Now we have two equations:
1) 0 = u - 2.4t
2) v = u
By substituting equation 2 into equation 1, we get:
0 = v - 2.4t
Now, we can solve for t:
t = v / 2.4
Plugging in the known values for v (the constant velocity during the 15s period), we can calculate t.
c) To draw a velocity-time graph for the total time, we need to consider the different periods of motion.
From 0s to 12s, Brett is accelerating at 0.5 m/s^2, so the velocity-time graph would be a straight line with a positive slope (representing the increasing velocity over time).
From 12s to 27s, Brett maintains a constant velocity, so the velocity-time graph would be a straight horizontal line (representing a constant velocity).
From 27s until Brett comes to rest, he decelerates at -2.4 m/s^2, so the velocity-time graph would be a straight line with a negative slope (representing the decreasing velocity over time).
d) To calculate Brett's displacement in the first 12s, we can use the formula:
s = ut + (1/2)at^2
Where:
s = displacement
u = initial velocity (0 m/s since Brett starts from rest)
t = time (12s)
a = acceleration (0.5 m/s^2 during the first 12s)
Plugging in the values, we get:
s = 0(12s) + (1/2)(0.5 m/s^2)(12s)^2
s = 0 + (1/2)(0.5 m/s^2)(144s^2)
s = (1/2)(0.5 m/s^2)(144s^2)
s = 0.5(0.5 m/s^2)(144s^2)
s = 0.25(144s^2)
s = 36s^2
Therefore, Brett's displacement in the first 12s is 36s^2.
e) While maintaining a constant velocity, Brett's displacement can be calculated using the formula:
s = vt
Where:
s = displacement
v = velocity (constant velocity during the 15s period)
t = time (15s)
Plugging in the values, we get:
s = v(15s)
Therefore, Brett's displacement while maintaining a constant velocity is v(15s).
f) Brett's displacement after he fell can be calculated using the formula:
s = ut + (1/2)at^2
Where:
s = displacement
u = initial velocity (the velocity after he fell)
t = time (unknown)
a = acceleration (-2.4 m/s^2 during the deceleration period)
Since Brett's final velocity is 0 m/s, we can use the formula:
v = u + at
Where:
v = final velocity (0 m/s)
u = initial velocity (the velocity after he fell)
a = acceleration (-2.4 m/s^2 during the deceleration period)
t = time (unknown)
Plugging in the values, we get:
0 = u + (-2.4 m/s^2)(t)
u = 2.4t
Now, we can use this equation in the displacement formula:
s = (2.4t)(t) + (1/2)(-2.4 m/s^2)(t)^2
s = 2.4t^2 - 1.2t^2
s = 1.2t^2
Therefore, Brett's displacement after he fell is 1.2t^2.

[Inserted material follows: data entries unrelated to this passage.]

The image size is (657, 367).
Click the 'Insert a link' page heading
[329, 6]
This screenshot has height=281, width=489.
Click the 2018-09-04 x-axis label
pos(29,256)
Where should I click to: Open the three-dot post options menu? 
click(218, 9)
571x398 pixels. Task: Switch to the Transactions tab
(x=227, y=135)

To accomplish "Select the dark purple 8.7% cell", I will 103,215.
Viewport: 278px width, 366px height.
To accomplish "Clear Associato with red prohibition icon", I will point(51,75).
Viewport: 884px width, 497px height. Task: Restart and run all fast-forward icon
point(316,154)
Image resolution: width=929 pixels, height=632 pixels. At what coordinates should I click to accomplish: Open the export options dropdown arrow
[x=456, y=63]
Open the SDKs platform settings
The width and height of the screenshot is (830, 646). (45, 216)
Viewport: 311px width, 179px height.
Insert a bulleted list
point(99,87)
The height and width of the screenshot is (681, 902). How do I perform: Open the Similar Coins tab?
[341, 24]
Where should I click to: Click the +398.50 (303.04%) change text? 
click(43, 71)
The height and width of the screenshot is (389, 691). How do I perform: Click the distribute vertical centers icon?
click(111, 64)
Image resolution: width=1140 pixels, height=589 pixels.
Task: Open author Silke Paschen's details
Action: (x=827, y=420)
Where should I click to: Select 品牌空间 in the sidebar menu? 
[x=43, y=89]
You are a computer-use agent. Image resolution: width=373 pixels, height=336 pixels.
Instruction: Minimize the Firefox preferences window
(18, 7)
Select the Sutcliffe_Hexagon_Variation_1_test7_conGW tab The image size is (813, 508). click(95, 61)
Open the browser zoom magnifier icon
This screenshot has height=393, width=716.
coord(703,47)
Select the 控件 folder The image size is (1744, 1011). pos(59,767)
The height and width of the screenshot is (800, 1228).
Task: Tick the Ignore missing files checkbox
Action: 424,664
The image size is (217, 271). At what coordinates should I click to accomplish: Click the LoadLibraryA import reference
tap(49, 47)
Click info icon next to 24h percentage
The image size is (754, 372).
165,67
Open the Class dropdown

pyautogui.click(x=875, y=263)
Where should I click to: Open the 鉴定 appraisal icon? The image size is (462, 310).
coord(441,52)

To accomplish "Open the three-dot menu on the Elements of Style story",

g) To calculate Brett's average velocity over the total time, we need to divide the total displacement by the total time.
Total displacement = displacement in the first 12s + displacement while maintaining constant velocity + displacement after he fell
Total time = time during the first 12s + time while maintaining constant velocity + time after he fell
Using the previously calculated formulas, find the values of the displacements and times. Then, divide the total displacement by the total time to get Brett's average velocity over the total time.